Sriram Panyam 00:03:40 Technology is common or is used in in most applications. But how is important? One key thing is actually when you want to, I mean a lot of successful companies that offer SaaS products, they believe in the idea that they have to adapt to what the market needs, what the customers need, and what the competition is doing. So a lot of SaaS companies are looking at trying at new pricing models, newer market segments, looking at new customer needs. Now, there’s also the need for onboarding being frictionless. Now, yes, onboarding onto the older or traditional consumer applications was frictionless. You had your Auth, you had your signup sign or login that’s tied to a customer. But here, really your customer is the enterprise. While you may not have freebie and visibility to the end enterprises individual customers, you want to make sure that enterprises themselves can onboard onto your application with the most frictionless way possible.

Sriram Panyam 00:04:44 So this has to be important. You can’t just say, Hey, look, we’ll set up a few boxes with Slack running in a bunch of nodes in your data center manually each time. Can you imagine how long that would take? Can you imagine how long it would take to roll out fixes deploy new, new features? So all this has to be frictionless. And you also have, especially last 10 or so years, regulatory and compliance has been a huge, huge influence in how enterprises want to adopt your offering. In fact, there are so many regulatory environment requirements like sovereign clouds and data residency that demand that their application data compute all reside in a single geography. For example, again, I picked Slack as an example. Slack is owned by Salesforce, which is an American company. Yes, it is global, but it’s headquartered in America.

Sriram Panyam 00:05:42 A government organization in Germany might have strict demands that all instances of Slack are running physically in three or four locations in Germany. So you need to ensure that happens. And again, a lot of the innovation doesn’t just come from the user interface. Those are premium things. There are customer features that do get rolled out, but these kind of compliance enterprise business needs being taken care of is a primary motivation for the innovation.

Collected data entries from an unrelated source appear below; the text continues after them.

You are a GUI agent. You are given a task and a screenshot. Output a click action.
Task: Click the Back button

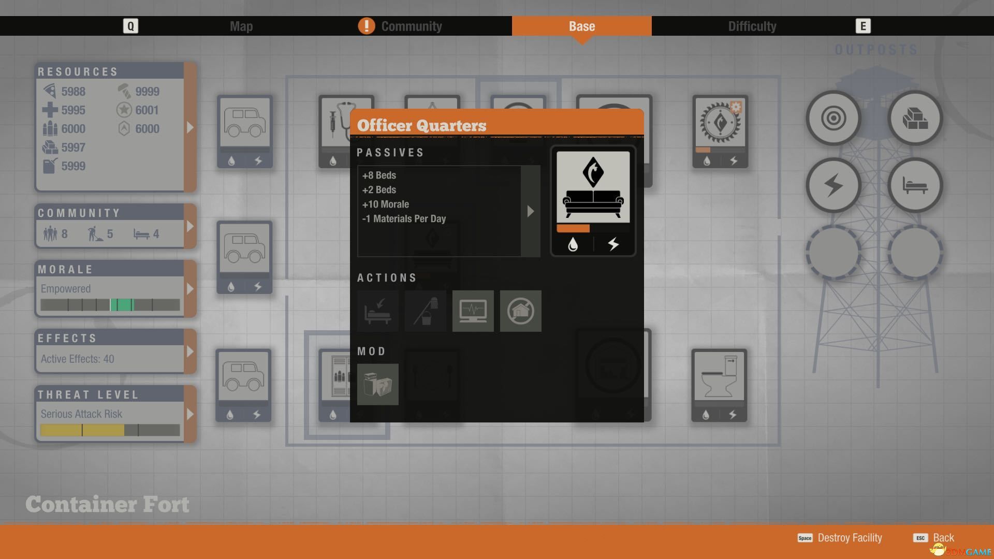tap(943, 538)
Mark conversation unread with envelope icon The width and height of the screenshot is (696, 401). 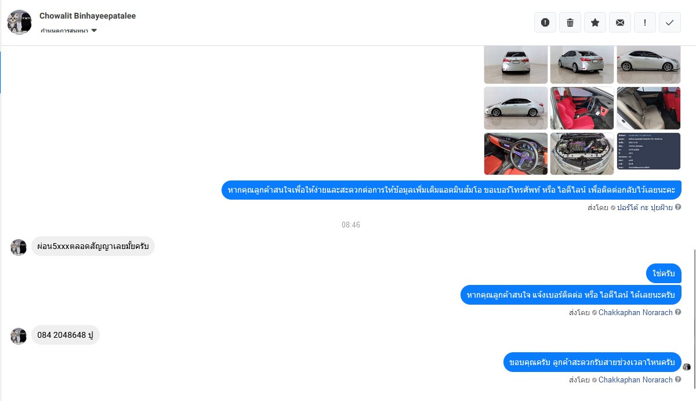click(620, 23)
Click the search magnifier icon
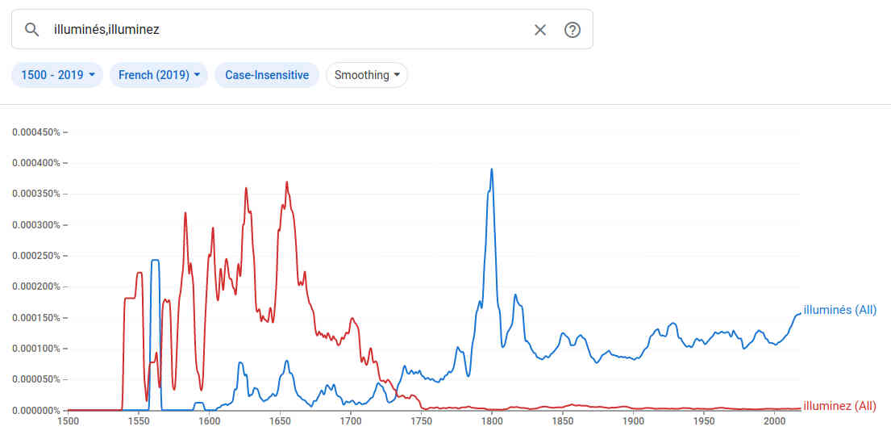Screen dimensions: 891x435 [32, 30]
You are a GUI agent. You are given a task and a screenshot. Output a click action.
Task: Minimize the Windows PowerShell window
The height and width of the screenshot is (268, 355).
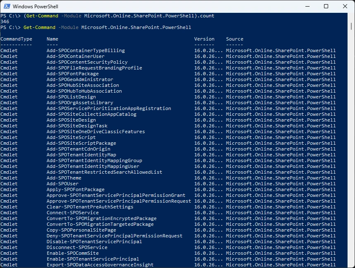(307, 7)
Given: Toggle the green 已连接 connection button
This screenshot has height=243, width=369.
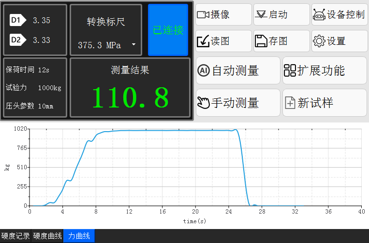Looking at the screenshot, I should (168, 30).
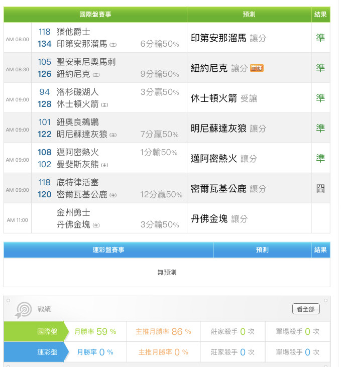This screenshot has width=343, height=367.
Task: Click the 洛杉磯湖人 team name
Action: click(77, 92)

And also the usage scale varies. I think WhatsApp customary competitive offering to Slack, again, not in the same thing, I think does, has about a billion daily active users each sending a thousand, 10,000 messages. I mean, maybe that’s messages a day and they have to be globally available. Like I would have a WhatsApp instance. I would log into WhatsApp, for example, chatting with my family all the way in India or Australia.

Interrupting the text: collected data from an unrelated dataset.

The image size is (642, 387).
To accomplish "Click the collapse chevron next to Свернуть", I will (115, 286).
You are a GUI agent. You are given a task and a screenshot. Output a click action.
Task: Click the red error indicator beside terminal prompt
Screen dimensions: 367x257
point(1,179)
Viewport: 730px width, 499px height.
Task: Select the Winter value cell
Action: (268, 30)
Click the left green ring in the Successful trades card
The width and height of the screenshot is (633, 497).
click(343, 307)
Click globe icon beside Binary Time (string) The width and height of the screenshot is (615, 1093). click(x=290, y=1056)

Sriram Panyam 00:06:39 And they all have to be available at the same time with something that’s more enterprise like Slack or Slack’s. Enterprise offering those particular global demands could be softened. I might require that my employees are all based in a single geography. So as long as they communicate, I’m good. So these are some of the things that differentiate SaaS versus your traditional consumer offerings and how you build the teams around this. Those are influenced how you build your stack around this that has influenced how you look at metrics, how you look at your product, road mapping, how you look at, I wouldn’t even say culture, like your team culture, all that’s influenced. So that’s why SaaS offerings themselves, SaaS as a business model is growing quite fast. And will be doing so for the next foreseeable future. I think, and these stats keep changing all the time. An interesting stat I found was that in US alone, the SaaS market is around half a trillion annually. And globally, there are between 25 and 50K SaaS companies that are offering various centers services to various enterprises.